● SEGMENTO DE TEXTO:
--------------------------------------------------

Foi um dos acontecimentos do ano: no dia 10 de abril, os terráqueos ficaram a conhecer uma fotografia de um buraco negro, felizmente situado à distância confortável de 55 milhões de anos-luz. A importância científica da descoberta é inegável. Na revista Science, por exemplo, afirma-se que este resultado constitui “uma confirmação poderosa [ênfase meu] da teoria da gravidade, ou da relatividade geral, de Albert Einstein, que foi usada há 80 anos para prever buracos negros”.
Também no ano em curso, curiosamente, assinalou-se o centenário do primeiro grande sucesso empírico da teoria da relatividade geral. O eclipse solar de 29 de maio de 1919 proporcionou a oportunidade de determinar se, como esta teoria previa, a luz das estrelas se curvava de determinado modo nas imediações do Sol. Dyson, Eddington e Davidson conduziram a experiência — a experiência de Eddington, como se tornou conhecida, o que poderá não ter agradado aos outros dois — e a previsão observacional, muito surpreendente, ocorreu mesmo.
O que se inferiu daí? Como, agora, na observação do buraco negro, que a teoria da relatividade geral fora confirmada. A confirmação de uma teoria por dados empíricos, note-se, não corresponde à sua estrita comprovação — i.e. à conclusão de que esta é verdadeira, para lá de qualquer dúvida possível. É hoje um truísmo, aliás, que as teorias das ciências empíricas não admitem esse género de comprovação. Quando se afirma que uma certa teoria foi confirmada por certos dados empíricos, está-se a dizer apenas que esses dados incrementaram a probabilidade de essa teoria ser verdadeira.
A experiência de Eddington impressionou o filósofo da ciência mais famoso não só do século XX, mas porventura dos séculos em geral. Karl Popper, pois. A teoria de Einstein tinha sido sujeita a um teste rigoroso, por isso muito arriscado, e saído dele incólume. Este procedimento metodológico, salienta Popper, contrasta com os artifícios próprios da pseudociência, que permitem «encaixar» numa teoria qualquer descoberta empírica concebível.
Como a teoria de Einstein se saiu bem num teste muito arriscado, isso, embora de forma alguma a comprove, há de tê-la confirmado, não? Não! — diz Popper. Não?! Não — diz ainda Popper —, esse sucesso experimental corroborou a teoria. Só isso.
Há agora que aclarar os termos “confirmação” e “corroboração”, que na sua aceção comum são sinónimos ou quase, de tal forma que mesmo Popper, distraidamente, por vezes não se inibe de falar de confirmações de teorias. Já apontei o que, nestas discussões, se entende por “confirmação”: uma teoria é confirmada por dados empíricos quando esses dados a apoiam num certo grau. A confirmação, portanto, é algo positivo. Já a corroboração é somente a ausência de algo negativo: uma teoria corroborada, para Popper, é uma teoria que, tendo sido sujeita a testes empíricos dignos desse nome, não foi refutada ou falsificada. Se uma teoria tiver sido submetida a muitos testes rigorosos e tiver sobrevivido a todos eles, terá um elevado grau de corroboração — o que até pode parecer uma coisa boa (a palavra ilude), mas na verdade não passa da ausência de uma coisa má, a refutação.

--------------------------------------------------

● EXTRATO DE DADOS:
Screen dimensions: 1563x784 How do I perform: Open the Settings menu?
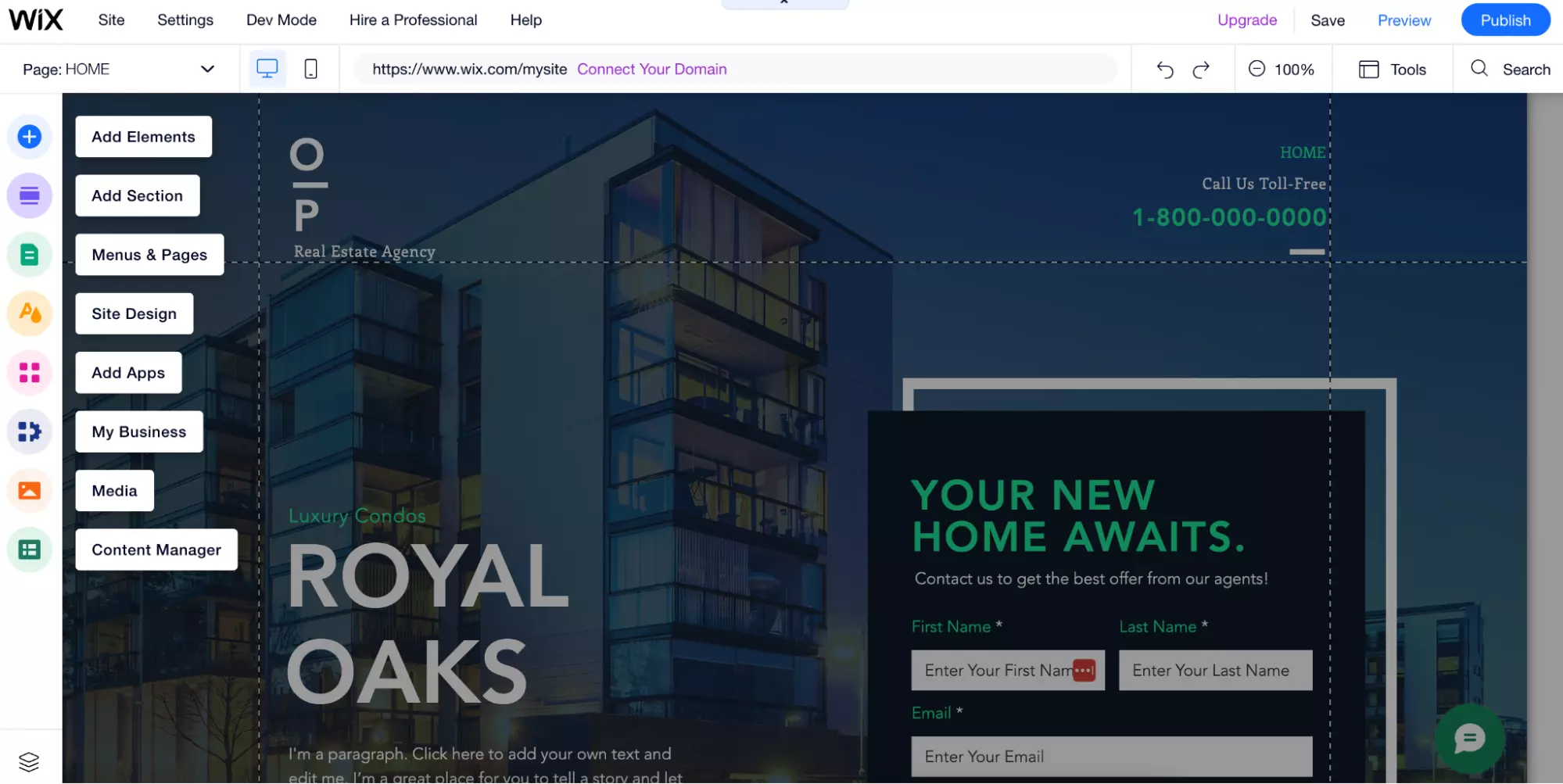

--------------------------------------------------

● OBJETIVOS:
1. Cite o trecho do texto sobre confirmação e corroboração de teorias entre "Há agora que" e "má, a refutação.", inclusive.
2. Prolongue o texto sobre confirmação e corroboração de teorias, começando logo a seguir à sua última frase.
A listagem não é necessária para a resolução das tarefas.

● RESULTADOS DAS TAREFAS:
1.
Há agora que aclarar os termos “confirmação” e “corroboração”, que na sua aceção comum são sinónimos ou quase, de tal forma que mesmo Popper, distraidamente, por vezes não se inibe de falar de confirmações de teorias. Já apontei o que, nestas discussões, se entende por “confirmação”: uma teoria é confirmada por dados empíricos quando esses dados a apoiam num certo grau. A confirmação, portanto, é algo positivo. Já a corroboração é somente a ausência de algo negativo: uma teoria corroborada, para Popper, é uma teoria que, tendo sido sujeita a testes empíricos dignos desse nome, não foi refutada ou falsificada. Se uma teoria tiver sido submetida a muitos testes rigorosos e tiver sobrevivido a todos eles, terá um elevado grau de corroboração — o que até pode parecer uma coisa boa (a palavra ilude), mas na verdade não passa da ausência de uma coisa má, a refutação.

2.
O que diria Popper da imagem do buraco negro, então? Diria que a esta não corresponde uma “confirmação poderosa”, nem mesmo uma confirmação ténue, da teoria da relatividade geral. Essa teoria foi simplesmente, e uma vez mais, corroborada pela nova informação empírica.
O facto de a palavra “corroboração” soar a algo positivo, mesmo que modestamente positivo, leva muitas pessoas (incluindo muitos cientistas) a não perceber a perspetiva falsificacionista de Popper, que vai além (mesmo muito, muito além) do truísmo referido sobre a falibilidade da ciência. Pois o falsificacionismo diz-nos que a observação desempenha um papel inteiramente negativo ou eliminativo na avaliação de teorias científicas: através da observação, podemos refutar uma teoria científica, mas nunca confirmá-la, por pouco que seja. Por muitos sucessos experimentais que uma teoria acumule, nunca poderemos dizer que, provavelmente, ela é verdadeira. Esses sucessos limitam-se a manter viva a mera possibilidade de ela ser verdadeira.
Se o falsificacionismo fosse verdadeiro, não teríamos boas razões para confiar na ciência. Afinal, se as teorias científicas não gozam de nenhum grau de confirmação, se nunca podem passar de conjeturas irrefutadas, como poderá ser racional aceitarmo-las, considerarmo-las verdadeiras, provavelmente verdadeiras, ou sequer boas aproximações à verdade? Se uma teoria estiver corroborada, mas não confirmada, não teremos razões para considerá-la falsa — mas tão-pouco teremos razões para considerá-la verdadeira. Se a física atual, digamos, consiste num corpo de teorias que no máximo estarão meramente corroboradas, acreditar nas melhores teorias atuais da física será irracional. Assim sendo, parece que também será irracional confiar nas tecnologias (aviões e computadores, por exemplo) que constituem aplicações dessas teorias.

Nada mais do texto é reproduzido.